::: TEXTO MOSTRADO

A pesar de que nuestra relación se basaba en esa rutinaria cortesía, no pude evitar sentir por un momento que su fallecimiento había sido de cierta manera mi culpa. Como si en cada “buena suerte” le hubiera deseado que su vida de pensionado perdiera todo sentido. Finalmente, cada meta alcanzada es un quehacer menos en la vida, una pequeña muerte y, por lo mismo, sentía en la densidad de mis palabras todo el peso de su deceso.
Polvo somos y en polvo de mazapán nos convertiremos. De ahí que haya también cierta similitud vital entre los ingredientes y la manera en la que cada sociedad prepara sus golosinas, la cual nos permite entrever cómo encaramos el sinsentido de la vida. Por ejemplo, los españoles preparan los mazapanes con las almendras, azúcar y huevo. Sin embargo, en la cocción para evitar que vuelvan a convertirse en polvo, hay una reminiscencia de su prolongado gusto peninsular por el barroco; es decir, un miedo latente a quedarse con el celofán vacío. La versión mexicana, en cambio, es más valemadrista y piensa que basta el aceite que desprende el cacahuate para darle la consistencia necesaria. Por no hablar, claro, de la paradójica preparación que es triturar una legumbre —la cual ya es bastante sólida— hasta lograr el más fino polvo, para luego volver a compactarlo, darle forma e intentar que no se desmorone.

::::::
::: REGISTROS EXTRAÍDOS

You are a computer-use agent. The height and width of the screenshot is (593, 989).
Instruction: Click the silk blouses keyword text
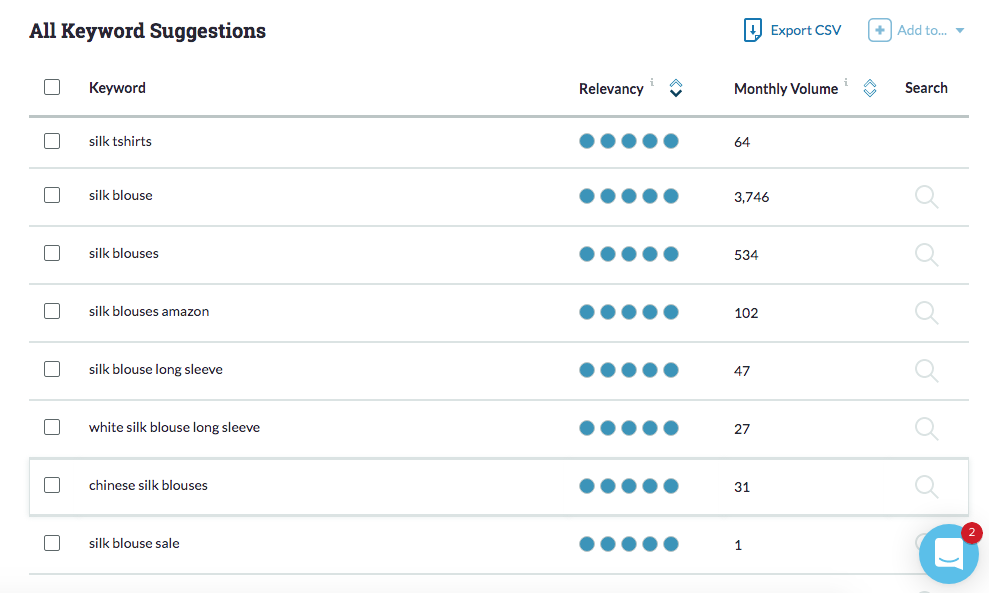click(x=124, y=253)
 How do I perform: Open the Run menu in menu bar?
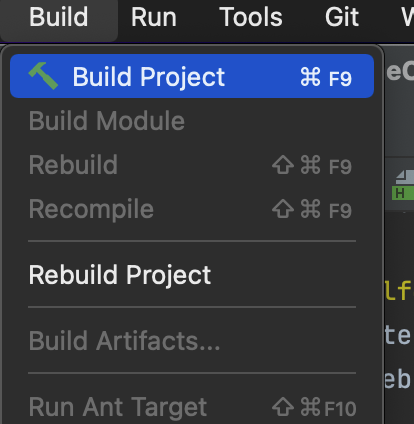pos(154,17)
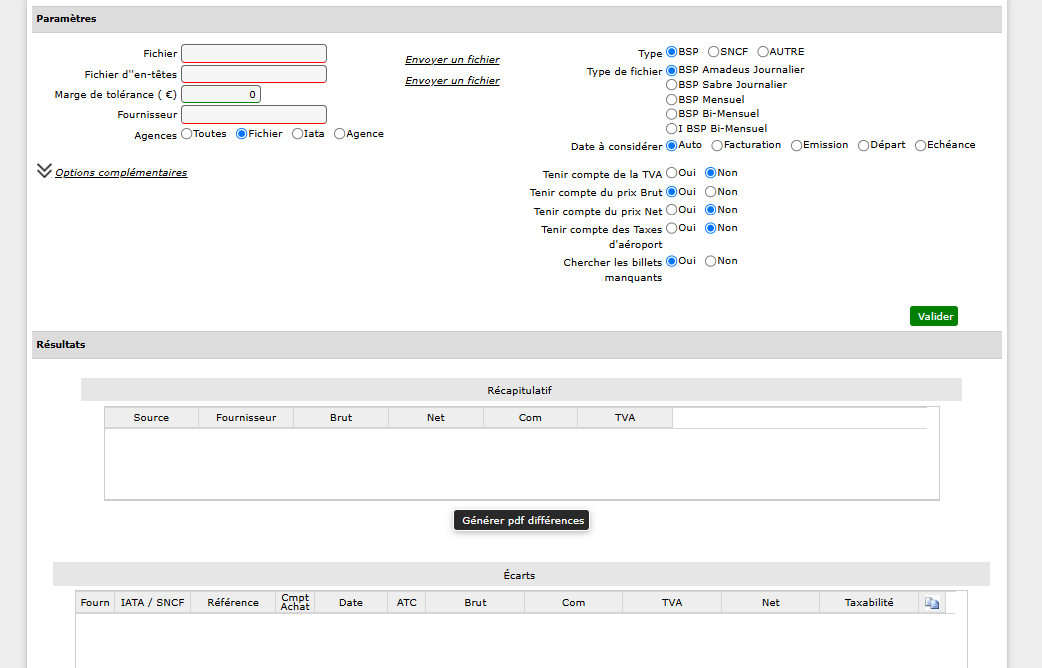This screenshot has width=1042, height=668.
Task: Click Générer pdf différences button
Action: click(x=522, y=520)

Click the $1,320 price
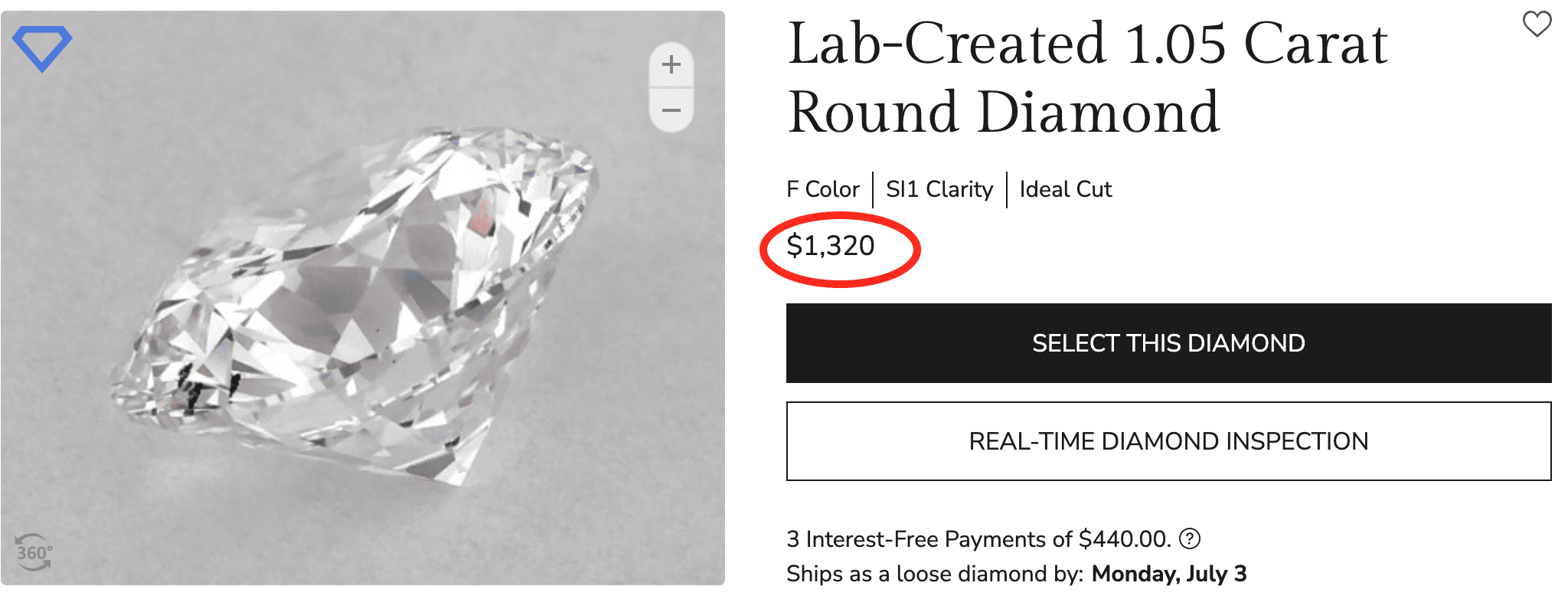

::::::

◆ EJERCICIOS ◆
• A. Transcriba del texto sobre el mazapán el fragmento comprendido entre "A pesar de que" y "de su deceso.", ambos incluidos.
• B. Según el texto sobre el mazapán, ¿qué ingredientes usan los españoles para preparar los mazapanes?
• C. Resuma en dos oraciones el texto sobre el mazapán.
El material proviene de una fuente distinta a la del texto sobre el mazapán.

◆ RESPUESTAS POR EJERCICIO ◆
• A.
A pesar de que nuestra relación se basaba en esa rutinaria cortesía, no pude evitar sentir por un momento que su fallecimiento había sido de cierta manera mi culpa. Como si en cada “buena suerte” le hubiera deseado que su vida de pensionado perdiera todo sentido. Finalmente, cada meta alcanzada es un quehacer menos en la vida, una pequeña muerte y, por lo mismo, sentía en la densidad de mis palabras todo el peso de su deceso.

• B. Almendras, azúcar y huevo.

• C. Quien narra siente por un momento que el fallecimiento de una persona con la que solo mantenía una cortesía rutinaria fue en cierta manera su culpa, pues cada meta alcanzada es una pequeña muerte. Luego compara la preparación del mazapán: la versión española, con almendras, azúcar y huevo, recurre a la cocción por un miedo barroco a quedarse con el celofán vacío, mientras que la mexicana confía en que el aceite del cacahuate le dé la consistencia necesaria.